Objective: There are no predictive outcome scales that have been validated in pediatric patients with brain tumors. An index can help identify children with increased risk for negative postoperative results. The Johns Hopkins Adjusted Clinical Groups (JHACG) frailty and the Elixhauser Comorbidity Index (ECI) have been used independently in adult brain tumor patients to identify patients at increased risk for detrimental outcomes. We investigated whether JHACG and ECI can better predict hospital length of stay (LOS), non-routine discharge, and one-year readmission in pediatric patients undergoing craniotomy for primary brain tumors.

Methods: The Nationwide Readmissions Database (NRD) was queried for pediatric brain tumor resections between 2016 and 2019. 237 and 1,235 patients with benign and malignant tumors were identified, respectively. Frailty, ECI, and Frailty+ECI were assessed as predictors using generalized linear mixed-effects models. Receiver operating characteristic (ROC) curves evaluated predictive performance.

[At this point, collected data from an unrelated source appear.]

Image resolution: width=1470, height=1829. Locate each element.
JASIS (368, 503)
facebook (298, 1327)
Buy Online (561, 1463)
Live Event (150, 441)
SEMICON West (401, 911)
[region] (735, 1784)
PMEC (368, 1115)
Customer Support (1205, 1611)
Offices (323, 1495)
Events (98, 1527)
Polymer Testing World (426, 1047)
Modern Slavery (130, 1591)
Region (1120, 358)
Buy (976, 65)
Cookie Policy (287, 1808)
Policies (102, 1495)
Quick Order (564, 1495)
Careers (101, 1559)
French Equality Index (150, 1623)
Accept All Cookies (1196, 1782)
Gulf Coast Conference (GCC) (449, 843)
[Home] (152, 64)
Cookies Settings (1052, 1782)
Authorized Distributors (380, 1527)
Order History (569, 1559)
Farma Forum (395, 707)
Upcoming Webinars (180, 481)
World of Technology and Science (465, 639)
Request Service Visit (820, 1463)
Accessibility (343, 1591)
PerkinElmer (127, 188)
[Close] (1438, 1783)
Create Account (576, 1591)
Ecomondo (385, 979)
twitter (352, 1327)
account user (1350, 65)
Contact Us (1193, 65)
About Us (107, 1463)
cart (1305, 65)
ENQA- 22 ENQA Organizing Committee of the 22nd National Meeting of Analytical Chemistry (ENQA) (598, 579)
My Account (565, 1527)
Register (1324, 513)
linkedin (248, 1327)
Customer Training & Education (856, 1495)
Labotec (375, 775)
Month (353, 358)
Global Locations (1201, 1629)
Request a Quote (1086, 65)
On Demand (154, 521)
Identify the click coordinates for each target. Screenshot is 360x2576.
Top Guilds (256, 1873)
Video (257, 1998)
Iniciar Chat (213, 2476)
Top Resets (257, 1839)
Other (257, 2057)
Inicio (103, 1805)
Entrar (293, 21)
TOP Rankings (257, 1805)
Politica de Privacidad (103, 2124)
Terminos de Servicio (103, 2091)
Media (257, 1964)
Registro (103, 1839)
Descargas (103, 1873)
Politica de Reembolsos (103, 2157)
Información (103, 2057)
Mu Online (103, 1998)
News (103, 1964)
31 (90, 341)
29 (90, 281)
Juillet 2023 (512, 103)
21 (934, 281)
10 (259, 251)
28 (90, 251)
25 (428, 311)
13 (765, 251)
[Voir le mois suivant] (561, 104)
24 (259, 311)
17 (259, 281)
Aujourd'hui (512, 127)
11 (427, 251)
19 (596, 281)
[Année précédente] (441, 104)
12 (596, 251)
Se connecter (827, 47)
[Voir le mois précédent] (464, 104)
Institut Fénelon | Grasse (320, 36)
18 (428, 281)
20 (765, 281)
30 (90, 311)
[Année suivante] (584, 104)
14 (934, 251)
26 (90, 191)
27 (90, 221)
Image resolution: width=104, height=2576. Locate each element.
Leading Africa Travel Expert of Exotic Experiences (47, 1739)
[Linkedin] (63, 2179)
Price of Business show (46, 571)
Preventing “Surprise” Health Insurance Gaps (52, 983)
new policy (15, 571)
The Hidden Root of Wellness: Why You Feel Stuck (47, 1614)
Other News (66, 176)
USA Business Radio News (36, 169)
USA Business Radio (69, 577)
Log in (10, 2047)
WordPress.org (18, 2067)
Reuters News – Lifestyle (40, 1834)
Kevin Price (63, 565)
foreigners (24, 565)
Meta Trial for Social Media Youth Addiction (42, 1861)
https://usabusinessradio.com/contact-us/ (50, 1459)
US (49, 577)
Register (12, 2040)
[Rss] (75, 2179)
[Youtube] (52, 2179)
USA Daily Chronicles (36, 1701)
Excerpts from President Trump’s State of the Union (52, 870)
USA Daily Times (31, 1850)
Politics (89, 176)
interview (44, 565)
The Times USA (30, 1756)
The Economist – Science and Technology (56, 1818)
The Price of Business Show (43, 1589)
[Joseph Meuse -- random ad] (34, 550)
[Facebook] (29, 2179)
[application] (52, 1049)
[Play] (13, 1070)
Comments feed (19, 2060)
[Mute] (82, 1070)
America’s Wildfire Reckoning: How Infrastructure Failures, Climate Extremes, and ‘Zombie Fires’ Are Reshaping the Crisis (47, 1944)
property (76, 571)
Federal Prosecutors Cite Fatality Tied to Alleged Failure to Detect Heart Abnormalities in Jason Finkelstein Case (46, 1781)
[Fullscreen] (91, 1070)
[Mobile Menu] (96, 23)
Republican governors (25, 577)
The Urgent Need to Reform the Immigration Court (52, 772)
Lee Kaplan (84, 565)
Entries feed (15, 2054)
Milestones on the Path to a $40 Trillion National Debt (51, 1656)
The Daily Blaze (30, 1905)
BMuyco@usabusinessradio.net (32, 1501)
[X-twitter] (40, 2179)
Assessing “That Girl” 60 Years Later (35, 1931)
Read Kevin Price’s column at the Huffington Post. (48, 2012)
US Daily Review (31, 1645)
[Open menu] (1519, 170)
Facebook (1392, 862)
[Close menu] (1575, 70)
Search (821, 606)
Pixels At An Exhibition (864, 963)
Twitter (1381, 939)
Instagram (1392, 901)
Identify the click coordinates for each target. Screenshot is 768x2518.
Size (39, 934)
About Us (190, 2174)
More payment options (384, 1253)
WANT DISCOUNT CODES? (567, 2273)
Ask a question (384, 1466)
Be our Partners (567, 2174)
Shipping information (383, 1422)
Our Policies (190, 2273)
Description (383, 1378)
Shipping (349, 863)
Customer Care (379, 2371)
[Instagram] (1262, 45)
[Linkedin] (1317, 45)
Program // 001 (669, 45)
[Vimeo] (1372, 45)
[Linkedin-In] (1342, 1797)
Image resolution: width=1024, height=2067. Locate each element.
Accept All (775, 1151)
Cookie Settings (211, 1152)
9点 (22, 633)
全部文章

Results: Frailty+ECI, Frailty, and ECI scores similarly predicted hospital LOS, non-routine discharge, and one-year readmission in the benign tumor cohort. In the malignant cohort, Frailty+ECI (AUC 0.895) outperformed Frailty alone (AUC 0.742, p = 0.001) but performed similarly to ECI score alone (AUC 0.893, p = 0.438) in predicting hospital LOS. Concerning non-routine discharge prediction, Frailty+ECI (AUC 0.871) also outperformed Frailty alone (AUC 0.744, p = 0.04) while performing similarly to ECI score alone (AUC 0.869, p = 0.871). All indices performed similarly to predict one-year readmission in this cohort.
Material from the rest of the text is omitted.